From: Ani Sinha <anisi...@redhat.com>

When new dependencies and packages are added to containers, its important to
run CI container generation pipelines on gitlab to make sure that there are no
obvious conflicts between packages that are being added and those that are
already present. Running CI container pipelines will make sure that there are
no such breakages before we commit the change updating the containers. Add a
line in the documentation reminding developers to run the pipeline before
submitting the change. It will also ease the life of the maintainers.

Signed-off-by: Ani Sinha <anisi...@redhat.com>
Reviewed-by: Daniel P. Berrangé <berra...@redhat.com>
Message-Id: <20230506072012.10350-1-anisi...@redhat.com>
Signed-off-by: Alex Bennée <alex.ben...@linaro.org>
---
 docs/devel/testing.rst | 6 ++++++
 1 file changed, 6 insertions(+)

diff --git a/docs/devel/testing.rst b/docs/devel/testing.rst
index 203facb417..8f18052ba7 100644
--- a/docs/devel/testing.rst
+++ b/docs/devel/testing.rst
@@ -485,6 +485,12 @@ first to contribute the mapping to the ``libvirt-ci`` 
project:
    `CI <https://www.qemu.org/docs/master/devel/ci.html>`__ documentation
    page on how to trigger gitlab CI pipelines on your change.
 
+ * Please also trigger gitlab container generation pipelines on your change
+   for as many OS distros as practical to make sure that there are no
+   obvious breakages when adding the new pre-requisite.
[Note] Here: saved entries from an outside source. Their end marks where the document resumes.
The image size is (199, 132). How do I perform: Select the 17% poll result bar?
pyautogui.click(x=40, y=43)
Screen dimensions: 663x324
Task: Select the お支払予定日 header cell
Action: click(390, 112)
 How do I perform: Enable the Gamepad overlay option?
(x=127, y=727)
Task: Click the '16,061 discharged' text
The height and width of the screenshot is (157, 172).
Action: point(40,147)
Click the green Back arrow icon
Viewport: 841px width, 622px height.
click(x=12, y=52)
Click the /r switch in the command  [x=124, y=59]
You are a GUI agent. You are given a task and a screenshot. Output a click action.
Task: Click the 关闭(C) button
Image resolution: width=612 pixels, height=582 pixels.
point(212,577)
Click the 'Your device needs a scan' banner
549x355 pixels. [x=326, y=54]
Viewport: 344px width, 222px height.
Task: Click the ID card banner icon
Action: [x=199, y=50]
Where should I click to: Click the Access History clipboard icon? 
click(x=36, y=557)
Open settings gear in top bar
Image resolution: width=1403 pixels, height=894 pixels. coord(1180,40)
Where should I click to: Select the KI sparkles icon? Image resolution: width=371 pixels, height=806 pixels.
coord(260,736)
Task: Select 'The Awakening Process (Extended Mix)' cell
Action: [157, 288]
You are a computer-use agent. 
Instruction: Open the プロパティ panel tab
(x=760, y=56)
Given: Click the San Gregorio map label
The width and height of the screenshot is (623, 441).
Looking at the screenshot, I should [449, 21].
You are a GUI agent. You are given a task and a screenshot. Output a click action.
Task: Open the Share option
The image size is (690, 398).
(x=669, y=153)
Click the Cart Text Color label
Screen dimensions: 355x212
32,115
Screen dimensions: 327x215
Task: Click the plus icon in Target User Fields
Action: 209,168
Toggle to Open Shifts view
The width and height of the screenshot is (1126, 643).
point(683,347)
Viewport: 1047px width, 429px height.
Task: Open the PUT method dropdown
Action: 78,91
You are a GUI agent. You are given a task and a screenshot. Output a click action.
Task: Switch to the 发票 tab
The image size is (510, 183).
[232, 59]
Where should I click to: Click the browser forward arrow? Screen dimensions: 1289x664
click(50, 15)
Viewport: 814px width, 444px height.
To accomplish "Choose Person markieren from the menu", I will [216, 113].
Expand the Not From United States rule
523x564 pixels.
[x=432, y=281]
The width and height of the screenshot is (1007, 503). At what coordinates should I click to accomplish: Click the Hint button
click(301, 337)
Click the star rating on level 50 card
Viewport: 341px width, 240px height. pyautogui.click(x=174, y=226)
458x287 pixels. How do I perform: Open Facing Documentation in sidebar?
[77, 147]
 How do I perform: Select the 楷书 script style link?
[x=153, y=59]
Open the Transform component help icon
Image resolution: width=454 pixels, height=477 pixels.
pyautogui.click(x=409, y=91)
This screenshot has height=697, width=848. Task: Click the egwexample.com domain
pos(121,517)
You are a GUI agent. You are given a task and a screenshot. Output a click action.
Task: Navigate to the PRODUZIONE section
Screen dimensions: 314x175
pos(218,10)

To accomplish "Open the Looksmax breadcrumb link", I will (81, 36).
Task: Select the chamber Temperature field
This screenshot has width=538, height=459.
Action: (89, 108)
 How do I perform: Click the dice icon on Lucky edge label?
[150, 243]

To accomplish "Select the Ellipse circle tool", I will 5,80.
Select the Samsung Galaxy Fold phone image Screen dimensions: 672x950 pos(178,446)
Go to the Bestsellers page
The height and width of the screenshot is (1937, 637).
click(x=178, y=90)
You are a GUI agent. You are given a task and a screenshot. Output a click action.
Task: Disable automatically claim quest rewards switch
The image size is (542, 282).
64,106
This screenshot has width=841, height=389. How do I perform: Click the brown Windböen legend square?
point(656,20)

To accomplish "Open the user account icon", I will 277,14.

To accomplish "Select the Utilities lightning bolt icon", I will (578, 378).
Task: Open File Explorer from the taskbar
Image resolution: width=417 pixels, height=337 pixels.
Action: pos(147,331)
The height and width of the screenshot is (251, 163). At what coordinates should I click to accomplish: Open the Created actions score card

Please see
+   `CI <https://www.qemu.org/docs/master/devel/ci.html>`__ documentation
+   page on how to trigger gitlab CI pipelines on your change.
+
 For enterprise distros that default to old, end-of-life versions of the
 Python runtime, QEMU uses a separate set of mappings that work with more
 recent versions.  These can be found in ``tests/lcitool/mappings.yml``.